▶ DATA LINES:
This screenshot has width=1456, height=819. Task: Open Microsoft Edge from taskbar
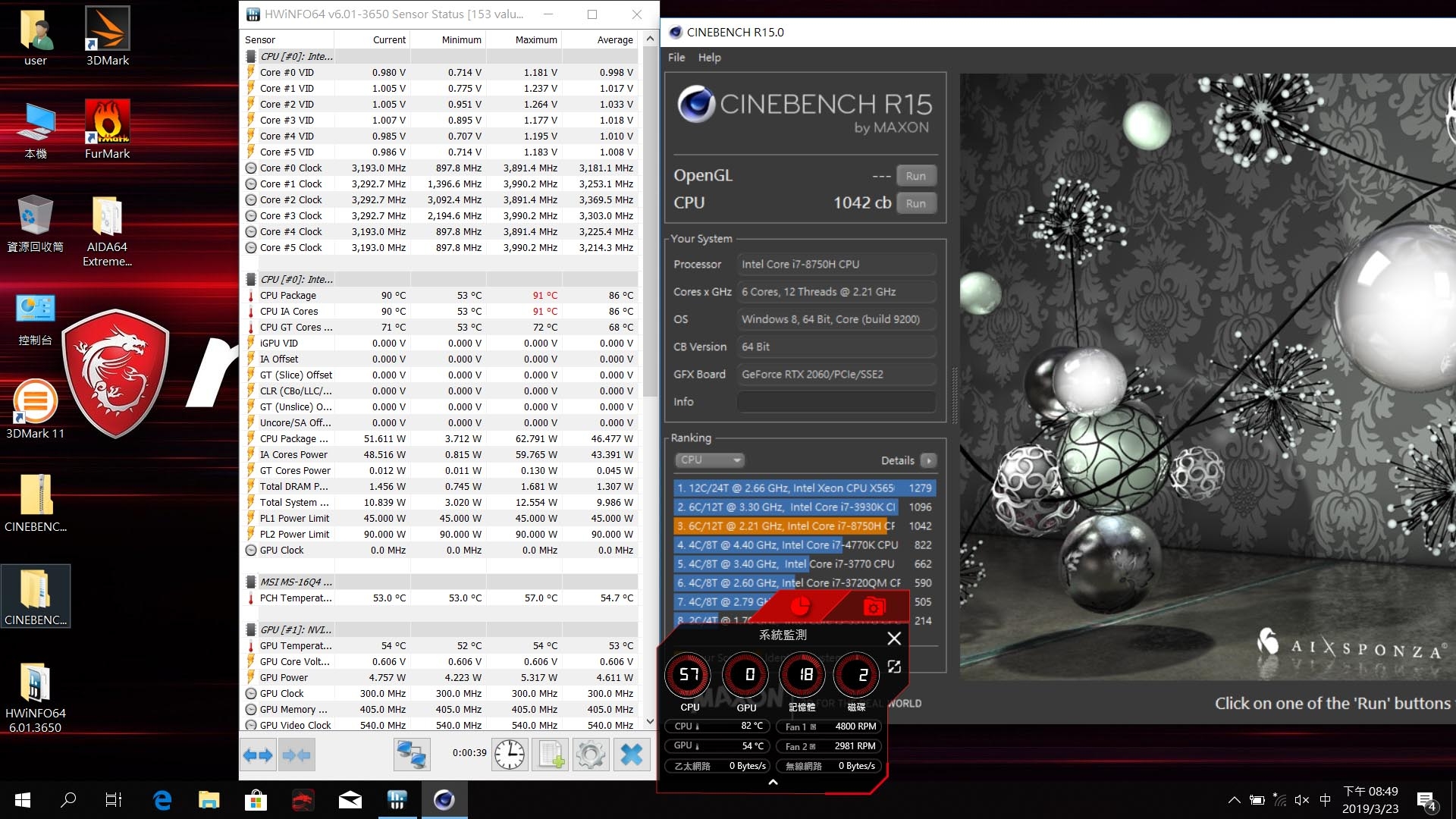[x=162, y=800]
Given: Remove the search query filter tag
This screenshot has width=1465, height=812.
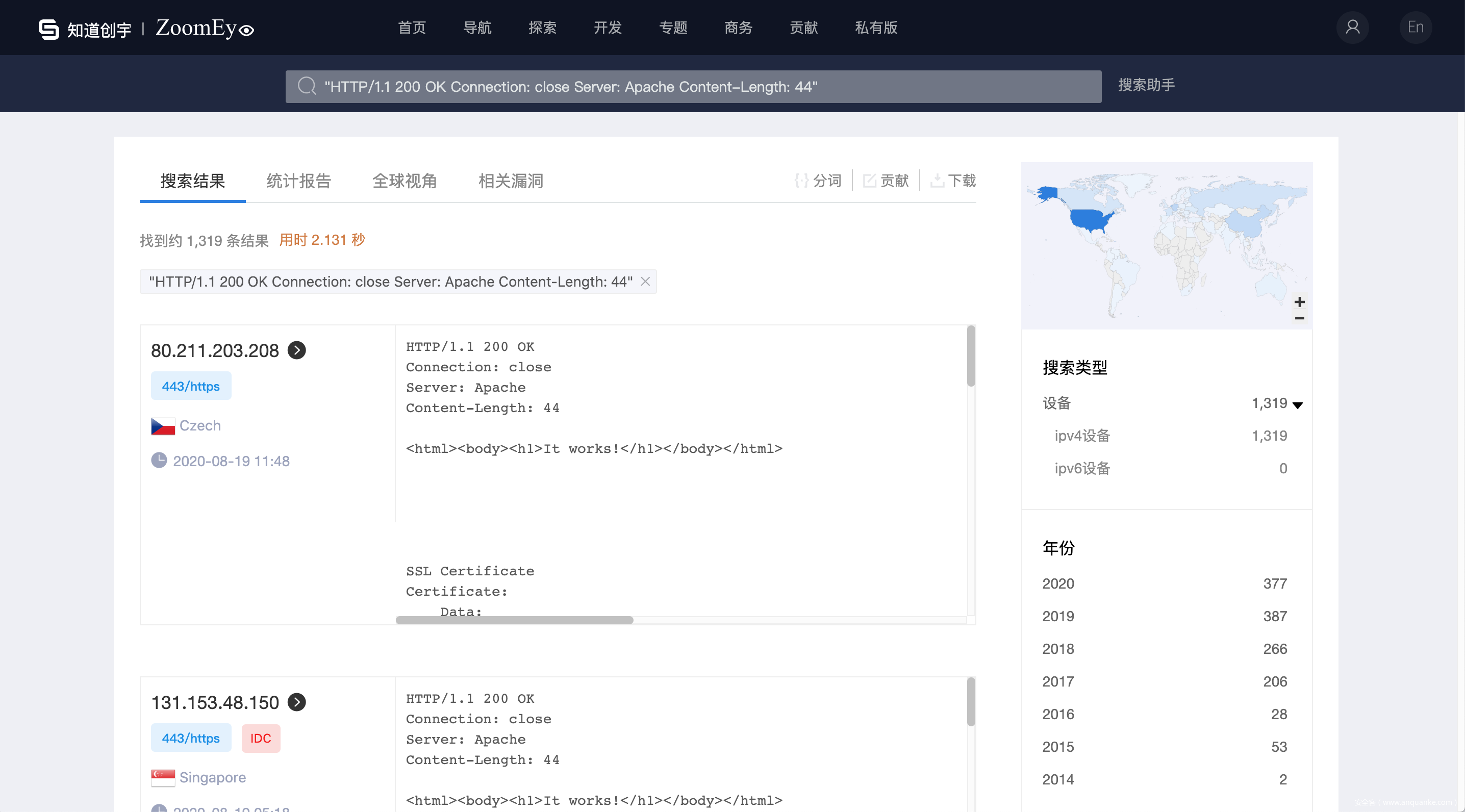Looking at the screenshot, I should click(x=645, y=282).
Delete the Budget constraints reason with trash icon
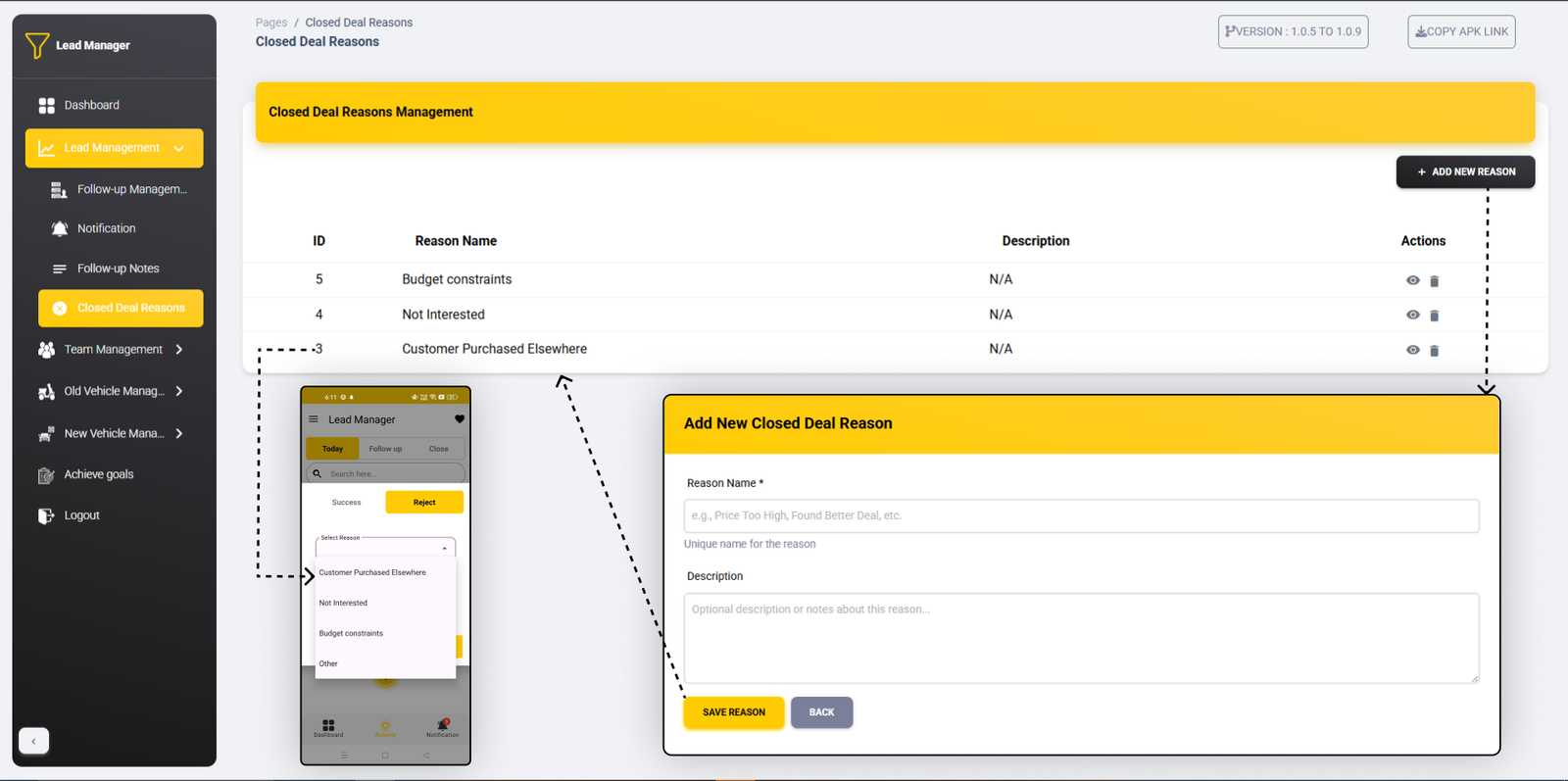This screenshot has height=781, width=1568. [x=1434, y=281]

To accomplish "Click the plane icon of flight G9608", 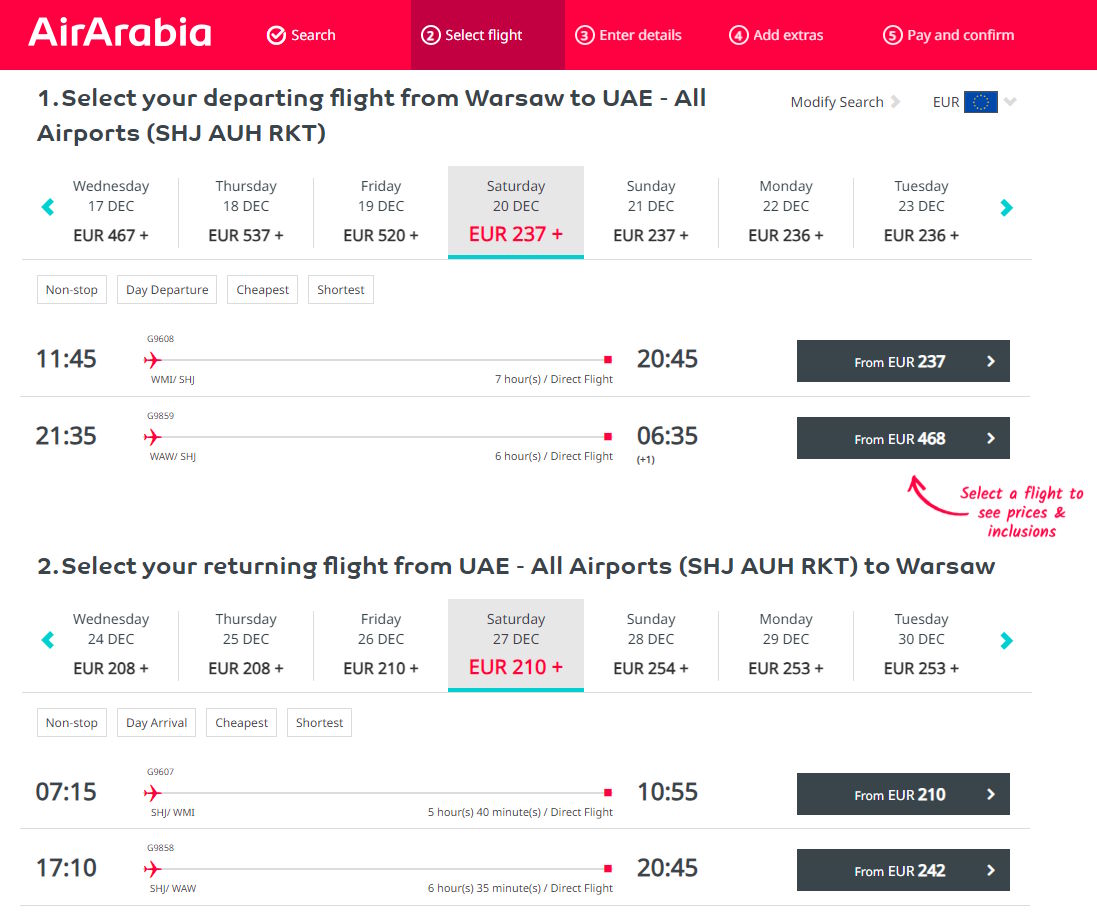I will tap(152, 360).
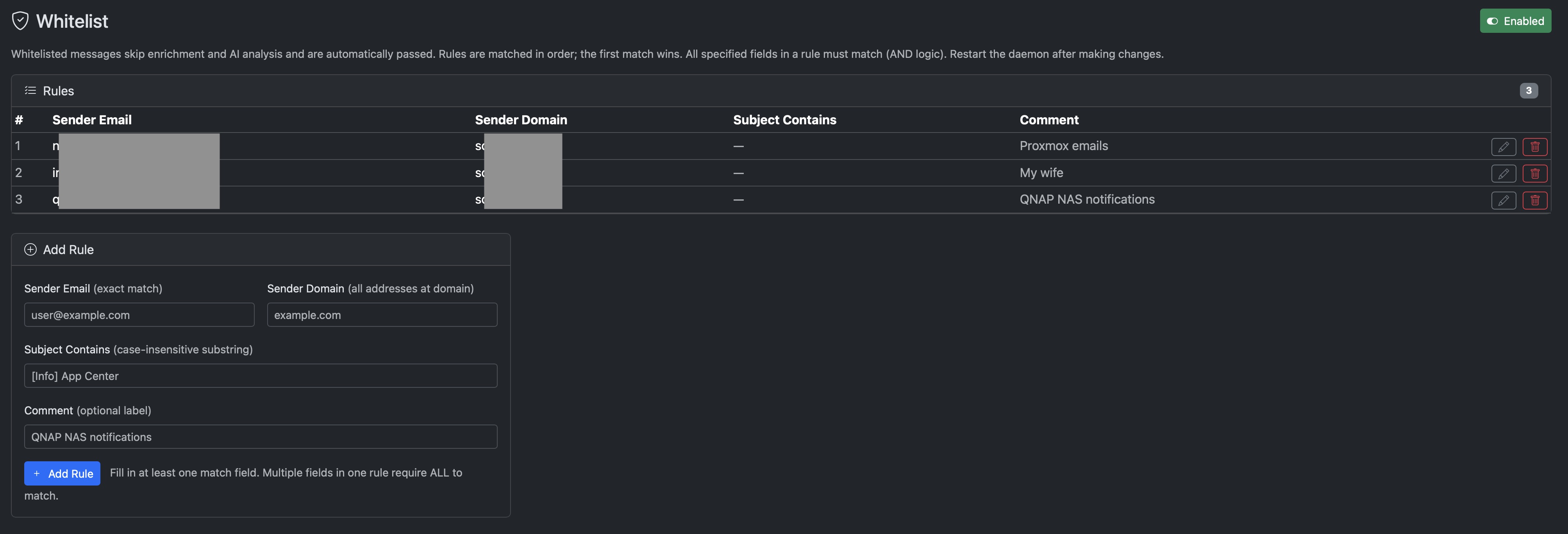Delete the My wife rule
The image size is (1568, 534).
1535,173
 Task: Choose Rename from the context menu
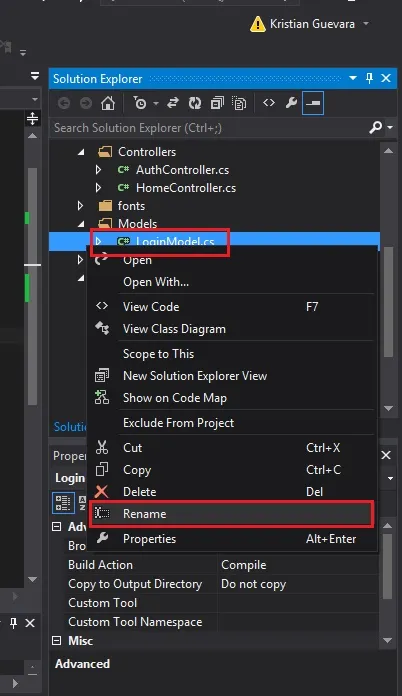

▶ WRITTEN PROBLEM:
Please rewrite the listing from its start through the line containing "Looking at the", substituting "filter chip" for "filter tag" and changing nothing else. Leave the pictures out of your answer.

▶ SOLUTION:
This screenshot has width=1456, height=819. Task: Open Microsoft Edge from taskbar
[x=162, y=800]
Given: Remove the search query filter chip
This screenshot has width=1465, height=812.
Looking at the screenshot, I should click(x=645, y=282).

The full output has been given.